Fast, accurate, and predictive method for atom detection in site-resolved images of microtrap arrays

TL;DR

This paper presents a new estimation theory-based method for atom detection in site-resolved images of microtrap arrays, significantly improving accuracy and speed over previous techniques, enabling real-time analysis and scalability.

Contribution

The authors introduce a novel detection method rooted in estimation theory that outperforms Wiener deconvolution in accuracy, scales efficiently, and provides a predictive signal-to-noise ratio measure.

Findings

Detection accuracy is drastically improved over Wiener deconvolution.

Runtime scales linearly and remains below 100 ms for 100x100 arrays.

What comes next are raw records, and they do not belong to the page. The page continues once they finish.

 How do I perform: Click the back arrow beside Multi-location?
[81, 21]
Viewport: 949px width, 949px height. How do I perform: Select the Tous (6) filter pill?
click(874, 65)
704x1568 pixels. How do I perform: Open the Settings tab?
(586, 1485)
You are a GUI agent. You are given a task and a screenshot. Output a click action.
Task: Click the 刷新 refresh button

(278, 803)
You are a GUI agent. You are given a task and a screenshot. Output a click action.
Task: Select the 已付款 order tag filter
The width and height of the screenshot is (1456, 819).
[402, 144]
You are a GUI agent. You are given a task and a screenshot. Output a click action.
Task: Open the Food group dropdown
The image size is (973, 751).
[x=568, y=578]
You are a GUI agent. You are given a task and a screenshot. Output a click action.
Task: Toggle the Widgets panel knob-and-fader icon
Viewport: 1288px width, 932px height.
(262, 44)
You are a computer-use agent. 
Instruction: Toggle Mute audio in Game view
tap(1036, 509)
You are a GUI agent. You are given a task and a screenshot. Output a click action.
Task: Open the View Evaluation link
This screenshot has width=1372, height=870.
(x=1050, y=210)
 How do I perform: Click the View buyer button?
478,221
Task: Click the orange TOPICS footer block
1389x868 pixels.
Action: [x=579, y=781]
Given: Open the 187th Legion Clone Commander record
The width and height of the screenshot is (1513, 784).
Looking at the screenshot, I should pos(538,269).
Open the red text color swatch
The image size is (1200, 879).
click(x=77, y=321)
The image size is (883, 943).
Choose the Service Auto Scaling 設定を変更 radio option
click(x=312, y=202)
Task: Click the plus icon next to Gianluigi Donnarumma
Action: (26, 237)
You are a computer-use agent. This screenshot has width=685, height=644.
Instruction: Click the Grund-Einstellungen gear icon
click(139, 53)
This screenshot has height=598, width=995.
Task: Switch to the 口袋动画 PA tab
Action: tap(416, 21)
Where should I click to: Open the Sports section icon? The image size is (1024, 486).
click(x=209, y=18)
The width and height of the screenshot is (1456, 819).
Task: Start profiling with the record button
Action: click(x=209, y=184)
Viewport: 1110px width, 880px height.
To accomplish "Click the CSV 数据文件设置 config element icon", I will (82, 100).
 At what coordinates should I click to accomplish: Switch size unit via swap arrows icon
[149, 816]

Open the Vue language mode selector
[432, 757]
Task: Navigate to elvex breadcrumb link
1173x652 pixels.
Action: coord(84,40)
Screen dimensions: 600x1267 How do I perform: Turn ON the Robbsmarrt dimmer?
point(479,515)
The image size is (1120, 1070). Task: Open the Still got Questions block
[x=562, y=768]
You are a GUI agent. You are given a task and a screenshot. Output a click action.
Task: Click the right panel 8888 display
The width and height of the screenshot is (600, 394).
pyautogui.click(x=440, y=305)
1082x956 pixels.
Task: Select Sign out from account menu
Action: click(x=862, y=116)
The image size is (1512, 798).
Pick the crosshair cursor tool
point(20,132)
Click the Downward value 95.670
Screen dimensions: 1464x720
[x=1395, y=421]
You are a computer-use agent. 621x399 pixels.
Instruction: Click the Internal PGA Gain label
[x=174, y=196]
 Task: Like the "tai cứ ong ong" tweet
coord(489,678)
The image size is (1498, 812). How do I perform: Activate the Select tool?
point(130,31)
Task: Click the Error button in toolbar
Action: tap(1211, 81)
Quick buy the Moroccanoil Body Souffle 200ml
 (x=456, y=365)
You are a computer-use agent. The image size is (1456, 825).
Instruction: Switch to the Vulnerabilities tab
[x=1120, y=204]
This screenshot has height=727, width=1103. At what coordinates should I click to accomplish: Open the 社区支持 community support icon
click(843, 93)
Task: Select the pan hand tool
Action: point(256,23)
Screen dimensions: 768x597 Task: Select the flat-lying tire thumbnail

Signal-to-noise ratio effectively predicts detection error rate.

Abstract

We introduce a new method, rooted in estimation theory, to detect individual atoms in site-resolved images of microtrap arrays, such as optical lattices or optical tweezers arrays. Using labelled test images, we demonstrate drastic improvement of the detection accuracy compared to the popular method based on Wiener deconvolution when the inter-site distance is comparable to the radius of the point spread function. The runtime of our method scales approximately linearly with the number of sites, and remains well below 100 ms for an array of 100 x 100 sites on a desktop computer. It is therefore fully compatible with a real-time usage. Finally, we propose a rigorous definition for the signal-to-noise ratio of the problem, and show that it can be used as a predictor for the detection error rate. Our work opens the prospect for future experiments with increased array sizes, or reduced inter-site distances.